How do writers choose a topic to write about?  What factors influence the setting, the characters, the time frame, the key events?

I suspect that every author will have a slightly different answer to these questions.  In my case, there was a different set of criteria which influenced the topic for each of my six (so far) novels.  I often think it would be easier if I had a consistent topic and some repeat characters, as the late P D James had with her detective stories.  The problem for me is that I get restless with repetitive tasks.  I would make a very poor assembly line worker.  I changed my major in college twice – from architecture, to mathematics – before settling on physics.  As a naval officer, every day was different.  As a salesman of heavy electrical equipment, every sale was unique.  As a manager and as a management consultant, every situation one faces is different.

Starting with Fishing in Foreign Seas, I tried to stay within my experience: romance, Sicily, the north-eastern US, raising a family and the sale of heavy electrical equipment.  I added some sex and some intrigue for seasoning.  For me, this worked, but I wanted something grander, more important.

What could be more important than sin?  What could be grander than six life stories entwined?  That was the premise of Sin and Contrition.  With a chapter devoted to each sin, I found that each character developed uniquely, and that my imagination could add interesting – but credible – surprises.

Efraim’s Eye came about because of a charity assignment I had in Mexico, where we suspected the chief executive of the charity of being corrupt.  I felt that a corrupt charity was interesting, but probably not gripping.  But, what if the purpose of the charity’s corruption was the financing of a terrorist attack?  And what if there was an intense love story?

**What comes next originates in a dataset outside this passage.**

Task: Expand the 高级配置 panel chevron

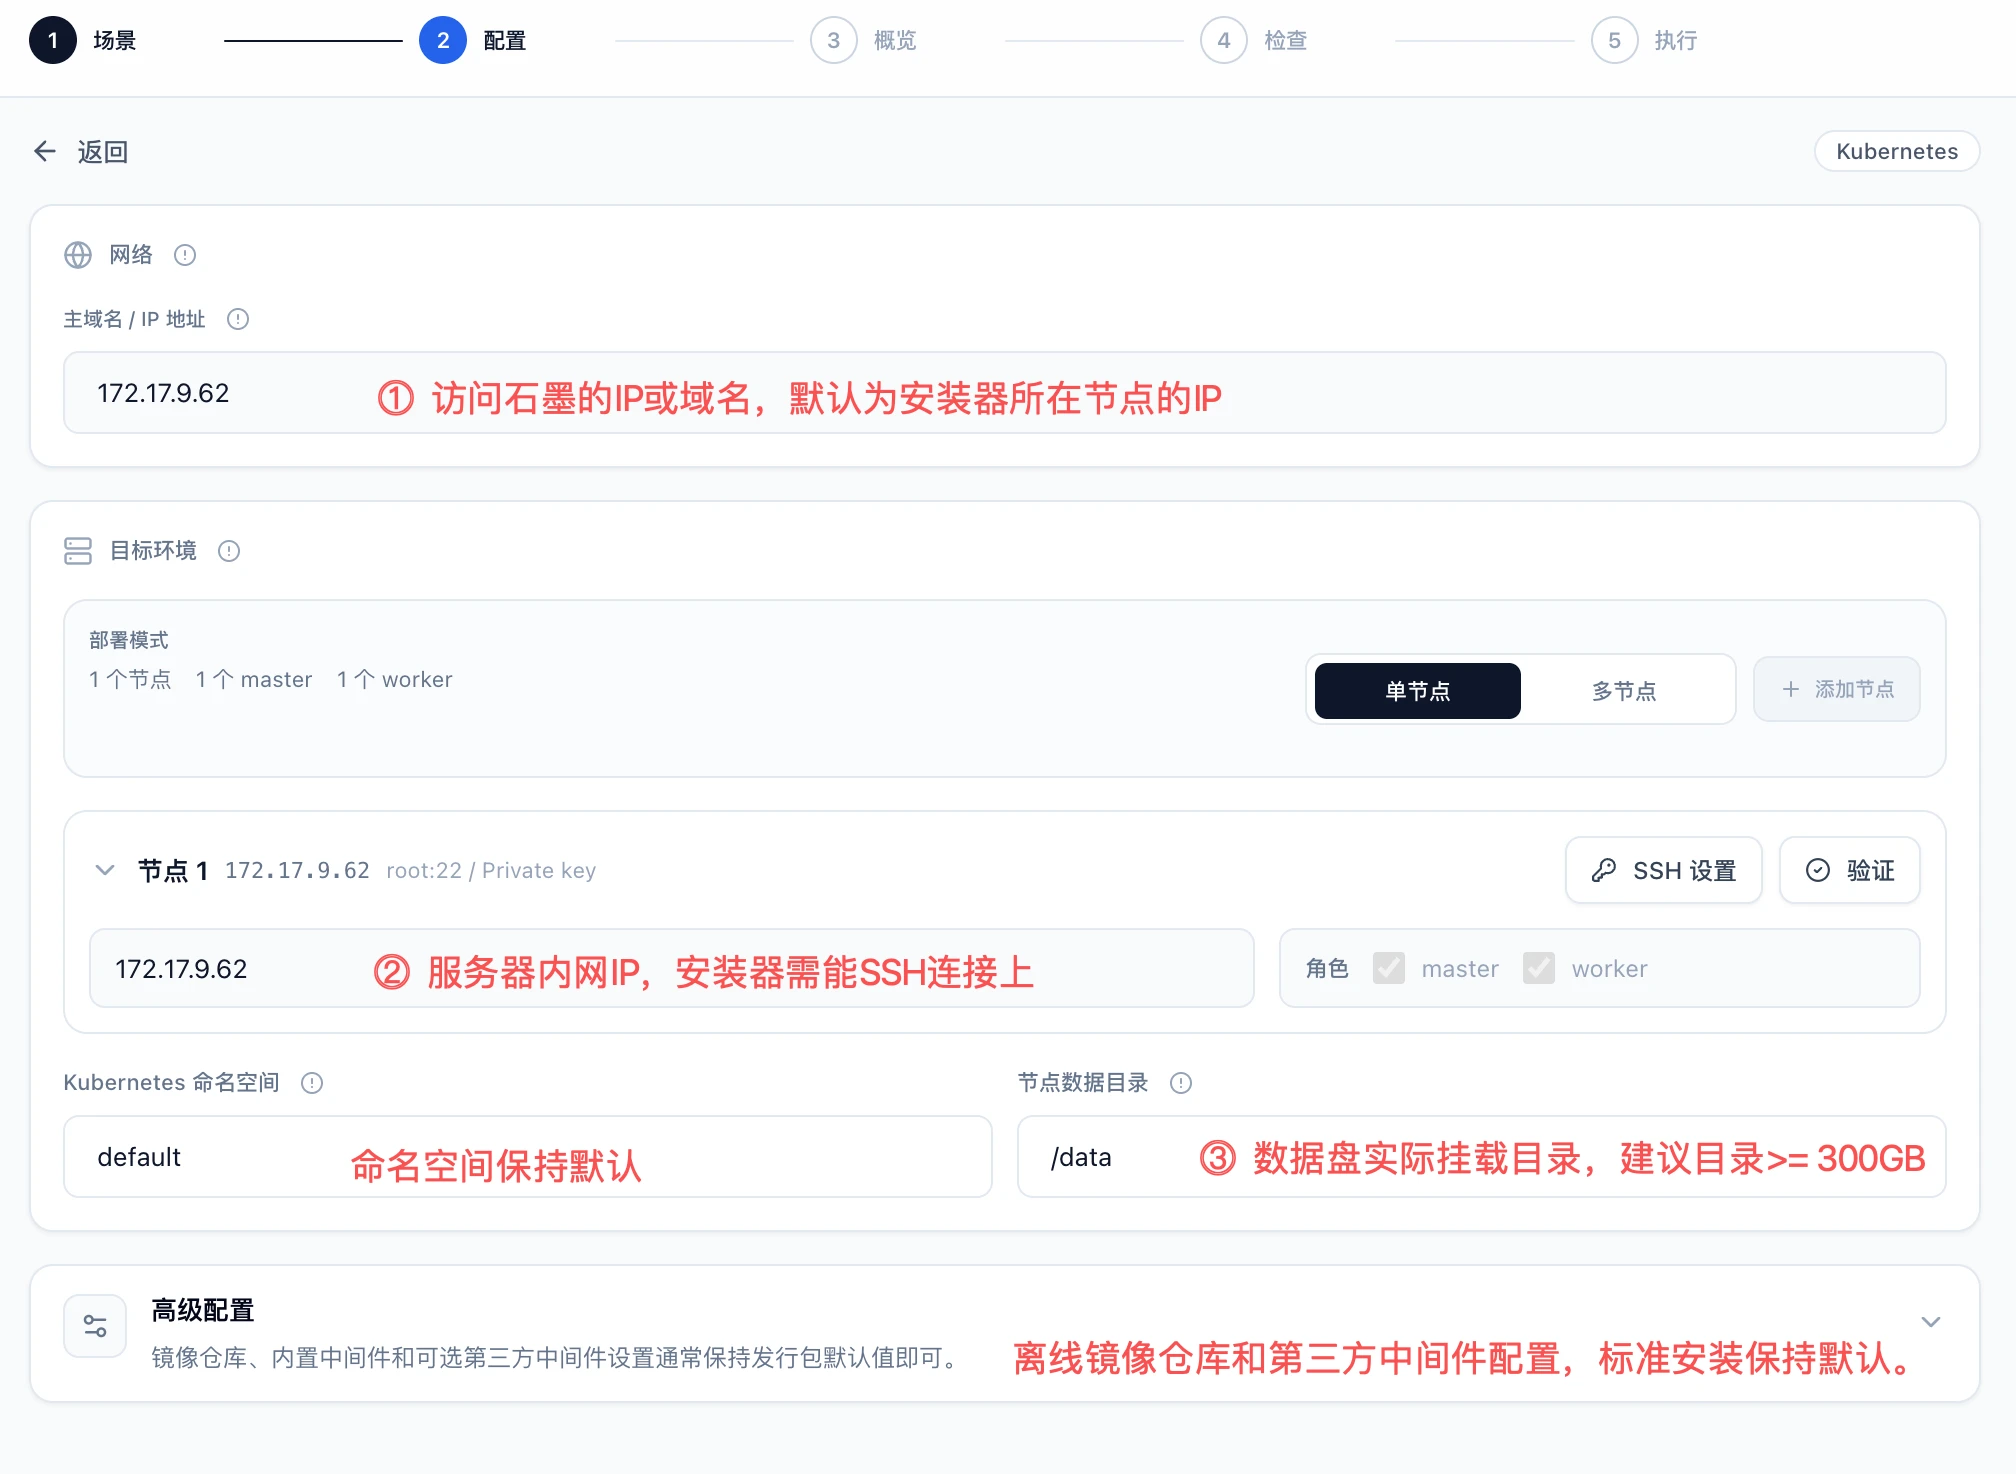Action: pyautogui.click(x=1931, y=1322)
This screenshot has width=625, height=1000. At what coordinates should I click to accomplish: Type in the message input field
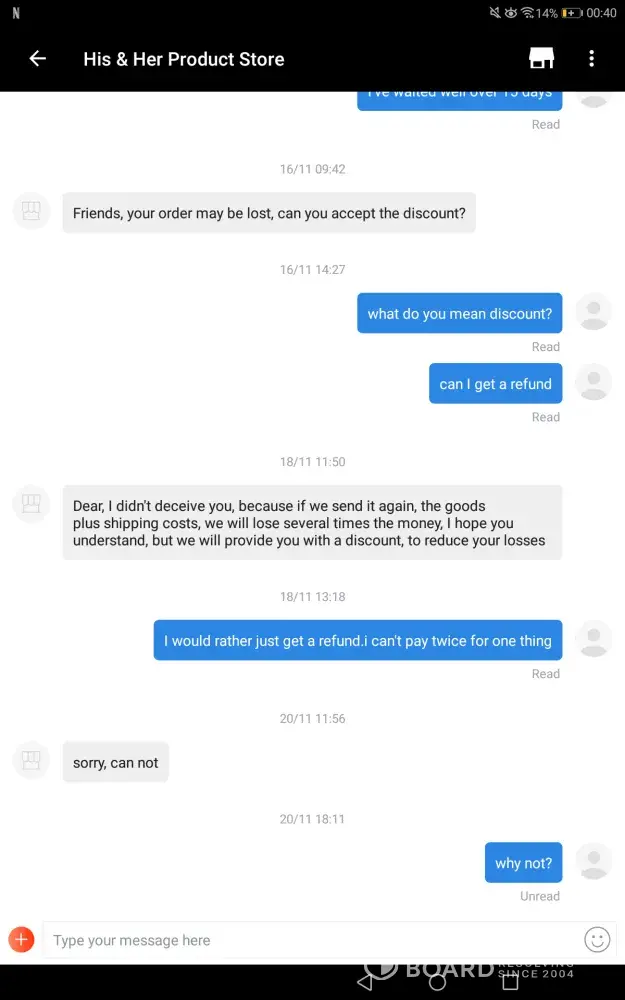pyautogui.click(x=310, y=940)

The feedback from readers of Efraim’s Eye was very good: it was an exciting thriller with believable characters.  I decided that I wanted to write another thriller; this time about the drugs trade, and I decided that Afghanistan, with its huge output of opium for heroin, and being in the public eye, was the setting.  But, I also needed an immediate destination for the heroin, as very little of it is consumed in Afghanistan.  Some research convinced me to make Iran the home of the bad guy and the immediate destination of the heroin in The Iranian Scorpion. 

Before I finished Scorpion, I started on a novel in the first person about a bright, self-conscious boy who hears unfamiliar voices, which, over time, he attributes to representatives of God and the devil.  I wanted to write a serious novel which, through the life of Henry, explored psychological, theological, and sociological issues around the choices we make in our lives – for better or worse.  I wrote three chapters of Sable Shadow and The Presence before setting it aside: I had lost my way and needed to take a break.  But with the completion of The Iranian Scorpion, I came back to Sable Shadow with new enthusiasm, and I completed it.

In the back of my mind was another novel, slightly similar to Sable Shadow, but an allegory, told in the first person, set largely in the Middle East, with Middle Eastern characters, and dealing with the search for meaning in life.  I’m working full tilt on it now, but before getting really started, I wrote Hidden Battlefields, another thriller, this one about a huge shipment of cocaine from Peru to the ‘Ndrangheta mafia in southern Italy. Four of the main characters from Scorpion are in Hidden Battlefields.  The theme of Battlefields is how major conflicts in our values and priorities can affect who we really are.

As I look back on the progression of novels, two trends stand out, both of which amount to increasing levels of challenge for me as a writer:

First, my craft as a writer is being challenged on all fronts: character development, thematic subtlety, language, credibility and interest.

Second, I have to do more and more research, to the point now where I spend more time on research than I do on writing.